##### MATERIAL SUPPLIED #####

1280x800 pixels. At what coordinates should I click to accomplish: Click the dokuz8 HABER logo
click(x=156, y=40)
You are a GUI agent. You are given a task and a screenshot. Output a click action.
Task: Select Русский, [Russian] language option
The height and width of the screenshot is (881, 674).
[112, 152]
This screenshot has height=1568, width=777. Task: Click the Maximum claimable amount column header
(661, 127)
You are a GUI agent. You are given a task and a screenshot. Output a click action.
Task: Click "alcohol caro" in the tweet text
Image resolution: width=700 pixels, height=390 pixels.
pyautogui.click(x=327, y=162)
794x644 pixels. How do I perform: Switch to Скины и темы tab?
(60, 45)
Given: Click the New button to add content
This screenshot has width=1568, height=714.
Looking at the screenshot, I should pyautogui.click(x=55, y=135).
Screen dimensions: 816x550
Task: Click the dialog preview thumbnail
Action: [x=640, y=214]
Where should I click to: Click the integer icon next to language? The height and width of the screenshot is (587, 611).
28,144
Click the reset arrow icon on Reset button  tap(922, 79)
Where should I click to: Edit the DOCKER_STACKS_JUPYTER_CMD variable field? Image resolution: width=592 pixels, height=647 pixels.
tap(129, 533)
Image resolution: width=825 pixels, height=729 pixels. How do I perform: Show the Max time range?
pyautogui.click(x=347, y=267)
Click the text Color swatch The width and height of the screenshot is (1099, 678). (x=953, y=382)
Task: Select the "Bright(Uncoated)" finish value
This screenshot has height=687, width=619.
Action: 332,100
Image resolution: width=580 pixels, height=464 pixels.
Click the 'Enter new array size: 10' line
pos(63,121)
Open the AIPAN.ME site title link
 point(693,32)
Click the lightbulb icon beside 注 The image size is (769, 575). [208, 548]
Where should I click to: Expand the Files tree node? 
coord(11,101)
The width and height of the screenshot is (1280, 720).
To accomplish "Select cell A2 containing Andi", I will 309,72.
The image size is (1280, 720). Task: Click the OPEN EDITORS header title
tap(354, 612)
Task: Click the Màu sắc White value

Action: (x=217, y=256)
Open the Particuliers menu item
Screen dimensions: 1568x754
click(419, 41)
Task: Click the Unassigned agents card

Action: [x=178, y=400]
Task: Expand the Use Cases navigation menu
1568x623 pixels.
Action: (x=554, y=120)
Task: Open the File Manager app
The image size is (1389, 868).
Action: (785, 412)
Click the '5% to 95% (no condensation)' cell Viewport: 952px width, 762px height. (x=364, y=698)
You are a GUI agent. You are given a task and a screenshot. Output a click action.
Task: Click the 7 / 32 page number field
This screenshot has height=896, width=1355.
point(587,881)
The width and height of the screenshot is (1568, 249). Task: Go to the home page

#####

## [PROBLEM TO SOLVE]
With the line containing "Click the text" as the last one, please set down exactly the lines of the records above from their very first line, and nothing more.

## [COMPLETED TASK]
1280x800 pixels. At what coordinates should I click to accomplish: Click the dokuz8 HABER logo
click(x=156, y=40)
You are a GUI agent. You are given a task and a screenshot. Output a click action.
Task: Select Русский, [Russian] language option
The height and width of the screenshot is (881, 674).
[112, 152]
This screenshot has height=1568, width=777. Task: Click the Maximum claimable amount column header
(661, 127)
You are a GUI agent. You are given a task and a screenshot. Output a click action.
Task: Click "alcohol caro" in the tweet text
Image resolution: width=700 pixels, height=390 pixels.
pyautogui.click(x=327, y=162)
794x644 pixels. How do I perform: Switch to Скины и темы tab?
(60, 45)
Given: Click the New button to add content
This screenshot has width=1568, height=714.
Looking at the screenshot, I should pyautogui.click(x=55, y=135).
Screen dimensions: 816x550
Task: Click the dialog preview thumbnail
Action: [x=640, y=214]
Where should I click to: Click the integer icon next to language? The height and width of the screenshot is (587, 611).
28,144
Click the reset arrow icon on Reset button  tap(922, 79)
Where should I click to: Edit the DOCKER_STACKS_JUPYTER_CMD variable field? Image resolution: width=592 pixels, height=647 pixels.
tap(129, 533)
Image resolution: width=825 pixels, height=729 pixels. How do I perform: Show the Max time range?
pyautogui.click(x=347, y=267)
Click the text Color swatch The width and height of the screenshot is (1099, 678). (x=953, y=382)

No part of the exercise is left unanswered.